What to produce: After counting the lines below that contain "agent", reply with that number alone.

Excerpted records:
- Opening Delimiter -

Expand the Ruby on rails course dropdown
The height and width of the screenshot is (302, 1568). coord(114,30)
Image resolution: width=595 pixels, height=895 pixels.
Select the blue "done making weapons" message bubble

- Closing Delimiter -
- Opening Delimiter -

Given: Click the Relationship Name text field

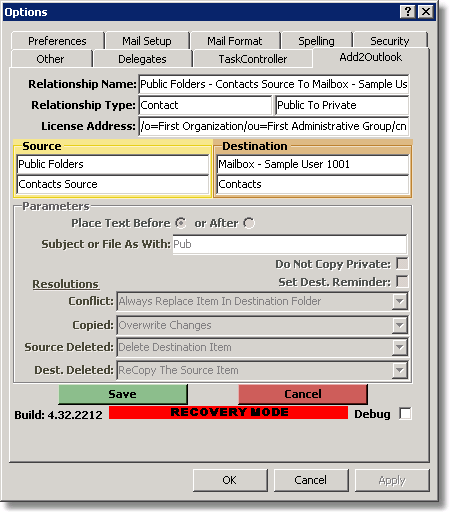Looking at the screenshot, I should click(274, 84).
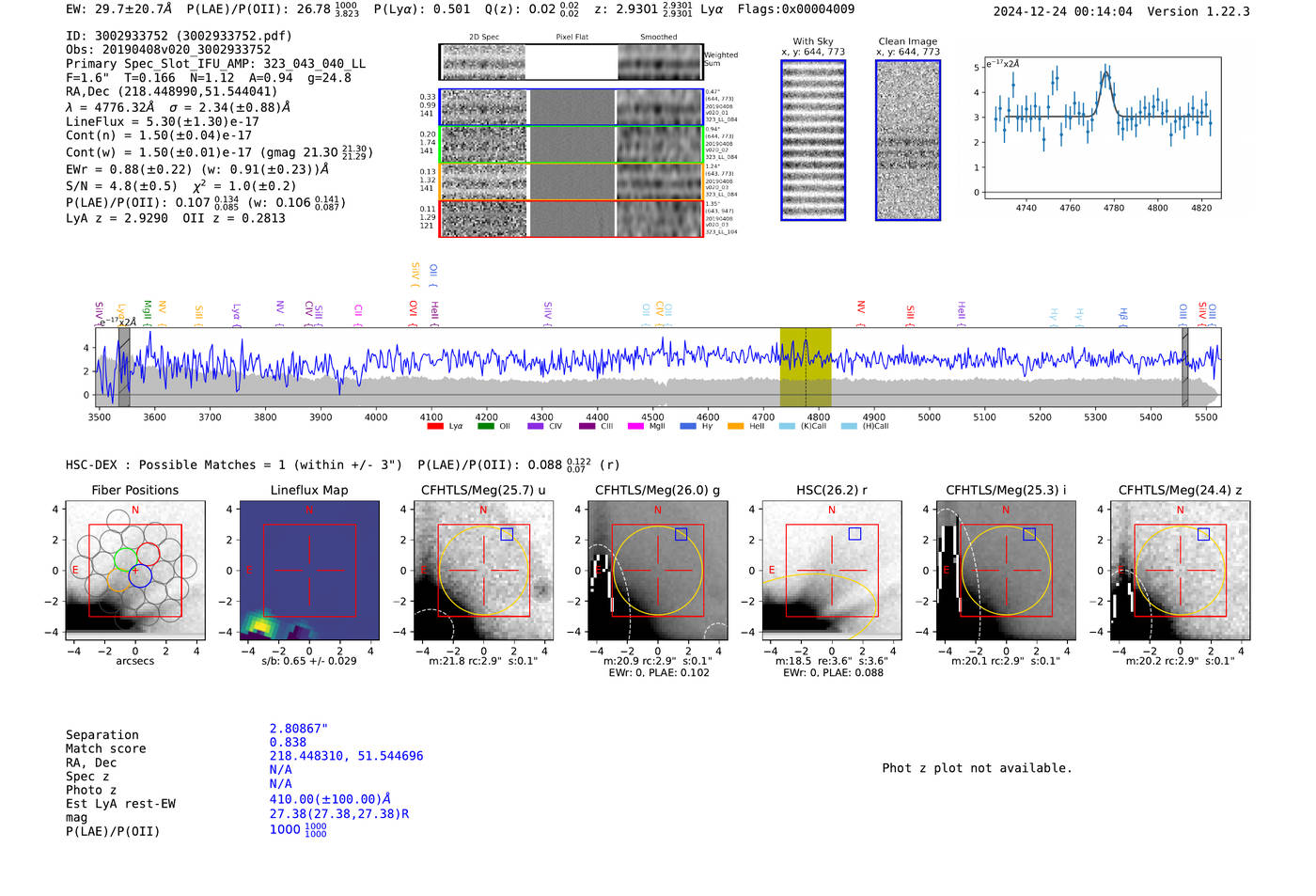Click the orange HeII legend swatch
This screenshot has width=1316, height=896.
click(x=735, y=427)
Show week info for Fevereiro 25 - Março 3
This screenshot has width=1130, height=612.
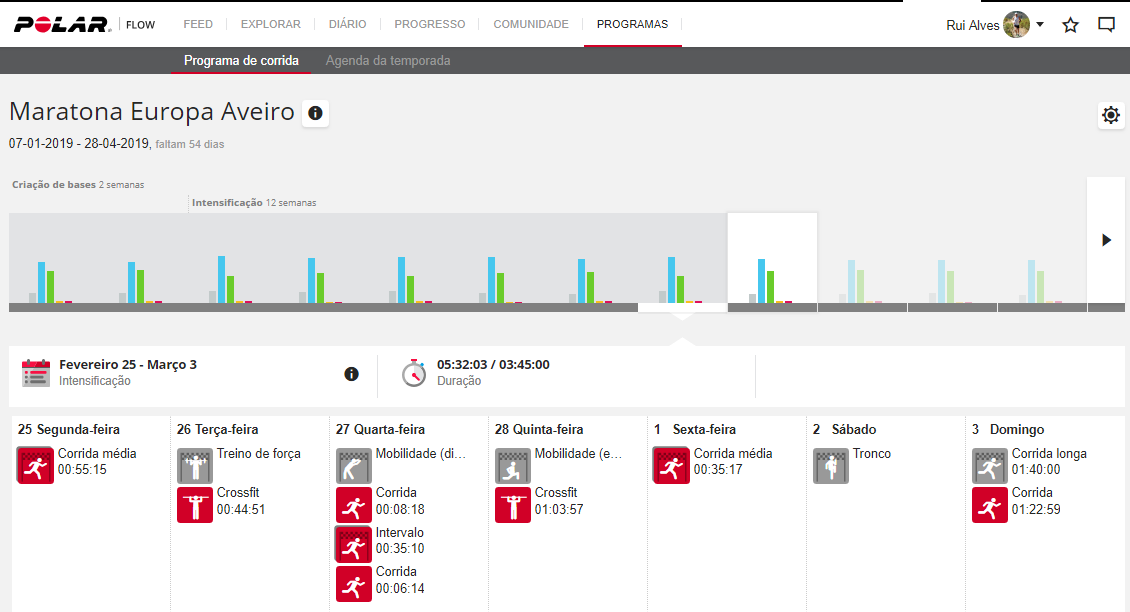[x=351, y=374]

- Closing Delimiter -
- Opening Delimiter -

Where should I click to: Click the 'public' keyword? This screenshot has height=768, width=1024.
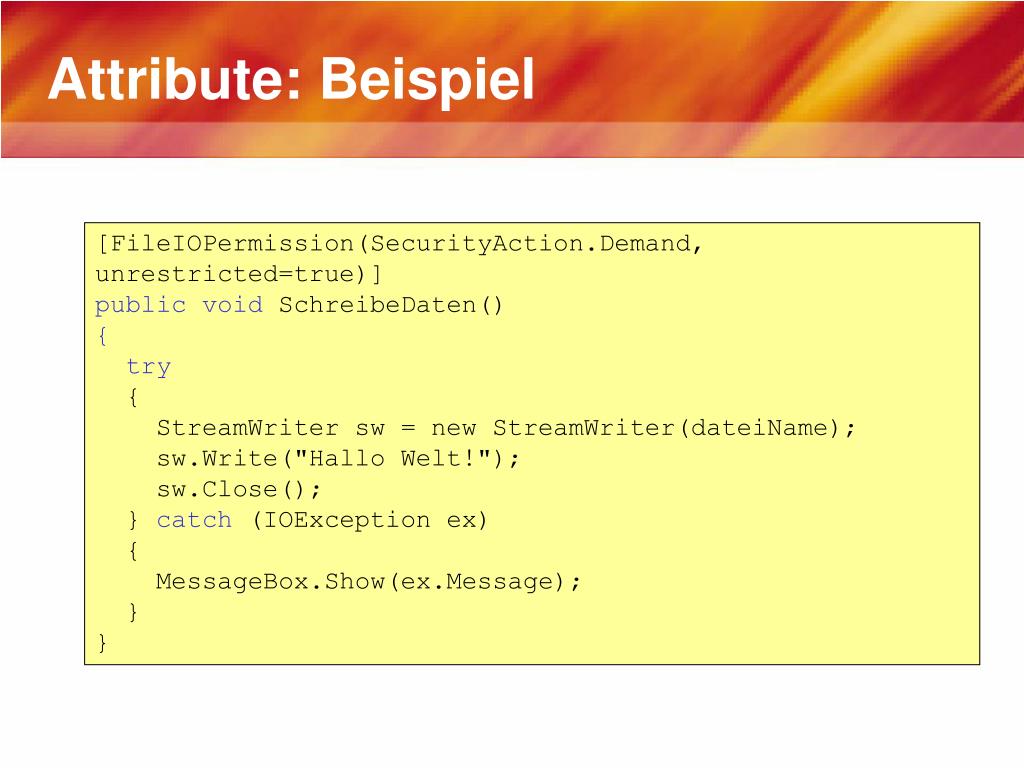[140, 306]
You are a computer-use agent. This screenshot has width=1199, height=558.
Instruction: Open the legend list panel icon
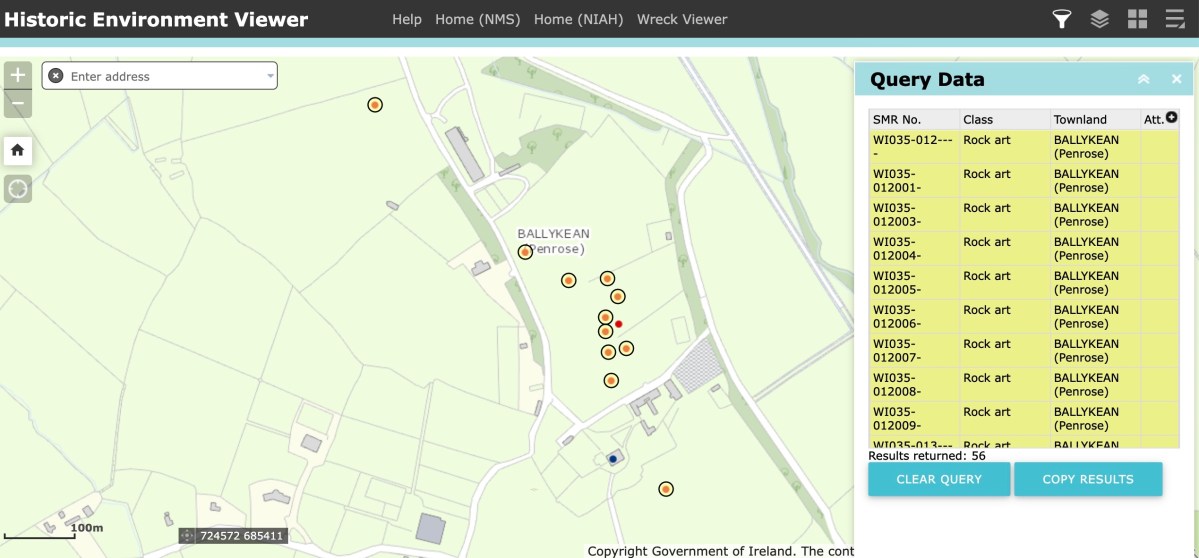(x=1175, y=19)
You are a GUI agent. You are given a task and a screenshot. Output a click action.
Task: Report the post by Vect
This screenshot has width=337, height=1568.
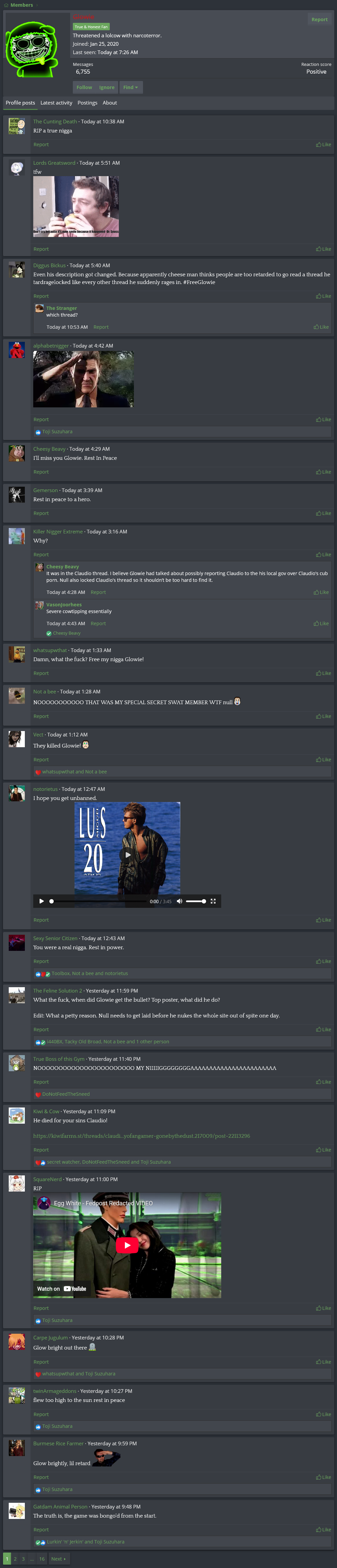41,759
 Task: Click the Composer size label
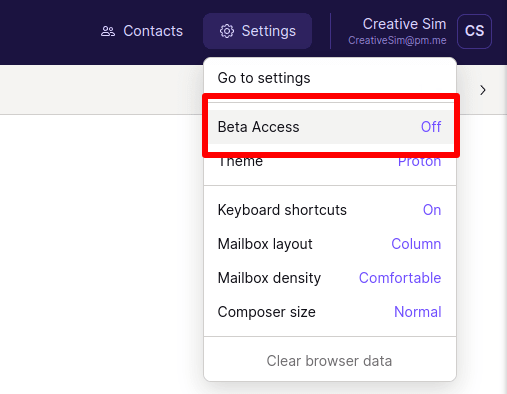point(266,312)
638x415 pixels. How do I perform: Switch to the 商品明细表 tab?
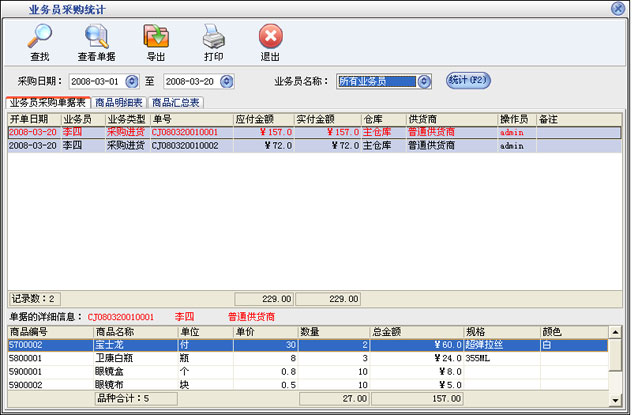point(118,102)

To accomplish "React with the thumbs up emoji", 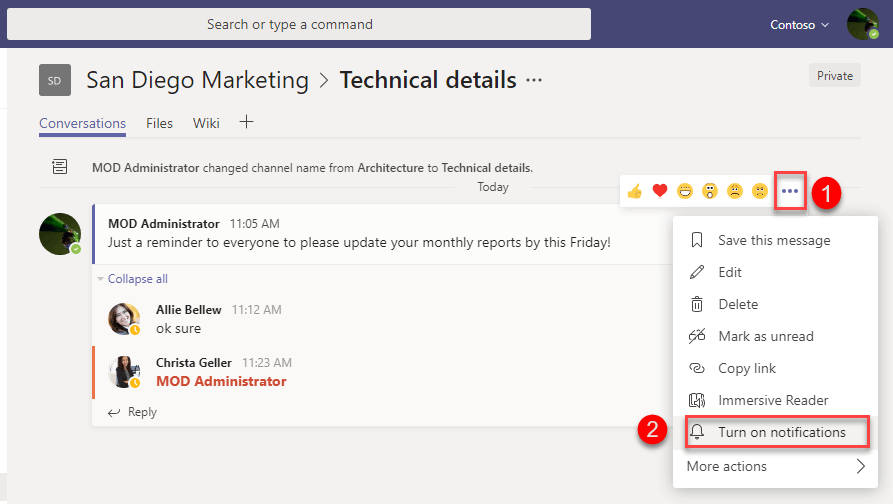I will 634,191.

- Closing Delimiter -

Your solution: 2